■ **WHAT TO PRODUCE**: Summarize the notes on microbial communities in three sentences.

Bacteriophage, Archaea, Protozoa, Fungi, and Bacteria: These form the major classifications within microbial communities, with varying biomass contributions.
Species Estimate: Estimated 2.5 – 3.5 million species, with around 148,000 described.
Pathogenic Profiles: Includes approximately 8,000 plant pathogens and 300 human or animal pathogens.
Eukaryotic and Spore-bearing: Fungi are heterotrophic and produce extracellular enzymes to absorb nutrients.
Diverse Functions: Includes roles in food production, spoilage, antibiotic production, bioprocessing, and potential pathogenicity to humans and animals.
Fungal Colonizers: Fungi like Candida, Saccharomyces, and Cladosporium are commonly found in the human gut, influenced by diet, immune response, and microbial interactions.
Factors influencing the mycobiome include: Skin polymers inaccessible to fungi, don’t tolerate 37C, prefer low pH, oxygen gradients, bacterial-fungal relationships.
Research Gaps: While bacterial microbiome research is extensive, mycobiome research is less developed due to factors such as species abundance, sequencing challenges, and available databases.
Eukaryotic and Unicellular: Protists can be heterotrophic or photosynthetic and play crucial roles in nutrient cycles; producers (algae) or consumers (protozoa). In the rumen, ciliates contribute significantly to feed efficiency and methane production.

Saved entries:
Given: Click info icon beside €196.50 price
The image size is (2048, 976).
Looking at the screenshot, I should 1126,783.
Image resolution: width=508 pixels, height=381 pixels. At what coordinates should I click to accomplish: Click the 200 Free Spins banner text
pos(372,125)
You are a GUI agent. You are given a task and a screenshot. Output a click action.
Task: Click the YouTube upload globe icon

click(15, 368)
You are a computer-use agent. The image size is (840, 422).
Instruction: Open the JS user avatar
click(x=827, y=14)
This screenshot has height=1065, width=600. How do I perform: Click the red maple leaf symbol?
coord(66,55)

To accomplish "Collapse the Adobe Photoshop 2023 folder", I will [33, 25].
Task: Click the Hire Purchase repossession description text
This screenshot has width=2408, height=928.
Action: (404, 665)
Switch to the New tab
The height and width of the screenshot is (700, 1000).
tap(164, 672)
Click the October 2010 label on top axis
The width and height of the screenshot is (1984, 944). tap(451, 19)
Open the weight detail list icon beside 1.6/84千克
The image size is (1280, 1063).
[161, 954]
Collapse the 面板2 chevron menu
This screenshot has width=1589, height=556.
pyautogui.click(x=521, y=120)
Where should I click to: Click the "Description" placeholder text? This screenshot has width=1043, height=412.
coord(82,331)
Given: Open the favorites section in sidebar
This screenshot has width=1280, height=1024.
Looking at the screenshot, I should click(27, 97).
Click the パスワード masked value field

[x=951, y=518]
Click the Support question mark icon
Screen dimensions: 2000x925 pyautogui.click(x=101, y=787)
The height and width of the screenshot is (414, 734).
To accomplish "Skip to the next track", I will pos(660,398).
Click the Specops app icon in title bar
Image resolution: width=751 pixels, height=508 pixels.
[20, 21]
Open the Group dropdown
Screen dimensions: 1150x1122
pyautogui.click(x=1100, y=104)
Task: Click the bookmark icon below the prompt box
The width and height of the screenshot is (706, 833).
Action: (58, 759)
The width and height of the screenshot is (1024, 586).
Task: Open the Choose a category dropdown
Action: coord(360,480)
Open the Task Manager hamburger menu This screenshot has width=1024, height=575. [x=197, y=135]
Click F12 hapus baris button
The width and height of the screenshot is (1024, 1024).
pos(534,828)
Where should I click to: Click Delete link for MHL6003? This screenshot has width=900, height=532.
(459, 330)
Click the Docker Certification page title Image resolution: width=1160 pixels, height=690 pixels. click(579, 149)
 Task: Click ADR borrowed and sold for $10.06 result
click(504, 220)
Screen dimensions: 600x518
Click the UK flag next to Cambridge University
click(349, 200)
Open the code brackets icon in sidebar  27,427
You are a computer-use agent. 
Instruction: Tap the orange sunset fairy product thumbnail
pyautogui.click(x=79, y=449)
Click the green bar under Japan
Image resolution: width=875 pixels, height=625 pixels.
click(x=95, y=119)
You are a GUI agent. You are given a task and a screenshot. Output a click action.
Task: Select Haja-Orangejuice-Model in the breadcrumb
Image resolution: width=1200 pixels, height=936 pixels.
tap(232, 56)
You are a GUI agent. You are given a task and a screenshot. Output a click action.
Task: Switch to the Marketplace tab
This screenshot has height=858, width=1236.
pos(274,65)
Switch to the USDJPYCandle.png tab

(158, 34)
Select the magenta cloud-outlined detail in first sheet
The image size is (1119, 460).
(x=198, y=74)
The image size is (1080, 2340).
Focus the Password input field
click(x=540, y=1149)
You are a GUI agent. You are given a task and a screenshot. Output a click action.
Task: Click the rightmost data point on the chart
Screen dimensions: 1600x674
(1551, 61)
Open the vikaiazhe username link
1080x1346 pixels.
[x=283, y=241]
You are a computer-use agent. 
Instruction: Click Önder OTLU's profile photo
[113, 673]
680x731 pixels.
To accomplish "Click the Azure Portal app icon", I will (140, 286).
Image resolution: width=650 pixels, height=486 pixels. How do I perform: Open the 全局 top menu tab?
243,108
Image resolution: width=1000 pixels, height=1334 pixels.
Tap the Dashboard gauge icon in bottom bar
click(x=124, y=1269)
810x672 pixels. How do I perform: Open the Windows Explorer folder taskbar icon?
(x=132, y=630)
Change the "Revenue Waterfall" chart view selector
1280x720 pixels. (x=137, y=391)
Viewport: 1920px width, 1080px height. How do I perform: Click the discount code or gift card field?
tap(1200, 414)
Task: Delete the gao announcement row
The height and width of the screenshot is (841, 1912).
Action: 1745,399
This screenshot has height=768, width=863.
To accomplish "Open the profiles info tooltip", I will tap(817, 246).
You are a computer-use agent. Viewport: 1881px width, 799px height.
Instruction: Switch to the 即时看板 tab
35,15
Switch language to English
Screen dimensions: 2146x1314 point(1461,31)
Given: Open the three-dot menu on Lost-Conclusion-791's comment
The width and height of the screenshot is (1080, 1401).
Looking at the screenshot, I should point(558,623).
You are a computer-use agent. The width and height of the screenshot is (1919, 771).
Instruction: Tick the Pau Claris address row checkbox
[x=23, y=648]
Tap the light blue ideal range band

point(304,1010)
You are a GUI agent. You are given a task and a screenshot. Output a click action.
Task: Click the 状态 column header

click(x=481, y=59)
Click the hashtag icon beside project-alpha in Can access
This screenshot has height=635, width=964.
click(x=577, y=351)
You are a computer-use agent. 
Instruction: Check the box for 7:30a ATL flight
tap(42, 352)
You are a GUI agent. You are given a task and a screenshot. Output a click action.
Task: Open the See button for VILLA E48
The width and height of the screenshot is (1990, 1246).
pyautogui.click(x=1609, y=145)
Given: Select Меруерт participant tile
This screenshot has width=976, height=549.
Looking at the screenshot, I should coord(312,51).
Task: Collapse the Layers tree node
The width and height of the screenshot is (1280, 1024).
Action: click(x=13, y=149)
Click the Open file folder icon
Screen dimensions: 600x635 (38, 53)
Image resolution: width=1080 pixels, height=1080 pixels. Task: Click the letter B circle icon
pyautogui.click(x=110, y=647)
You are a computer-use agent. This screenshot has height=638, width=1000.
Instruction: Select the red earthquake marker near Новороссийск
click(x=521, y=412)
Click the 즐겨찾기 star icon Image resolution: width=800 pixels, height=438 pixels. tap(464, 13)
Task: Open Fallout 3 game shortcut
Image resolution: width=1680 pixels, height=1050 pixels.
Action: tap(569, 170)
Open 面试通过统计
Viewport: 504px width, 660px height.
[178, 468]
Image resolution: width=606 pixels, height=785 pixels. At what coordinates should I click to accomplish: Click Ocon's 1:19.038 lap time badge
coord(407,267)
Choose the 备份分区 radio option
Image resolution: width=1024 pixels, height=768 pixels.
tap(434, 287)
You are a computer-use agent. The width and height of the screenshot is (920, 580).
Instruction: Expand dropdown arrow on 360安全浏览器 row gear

■ **OUTPUT FOR THIS EXERCISE**: Microbial communities are classified mainly into bacteriophage, archaea, protozoa, fungi, and bacteria, and fungi are heterotrophic, spore-bearing eukaryotes that produce extracellular enzymes to absorb nutrients. Fungi such as Candida, Saccharomyces, and Cladosporium are commonly found in the human gut, but mycobiome research is less developed than bacterial microbiome research because of factors such as species abundance, sequencing challenges, and available databases. Protists can be heterotrophic or photosynthetic and play crucial roles in nutrient cycles, and in the rumen, ciliates contribute significantly to feed efficiency and methane production.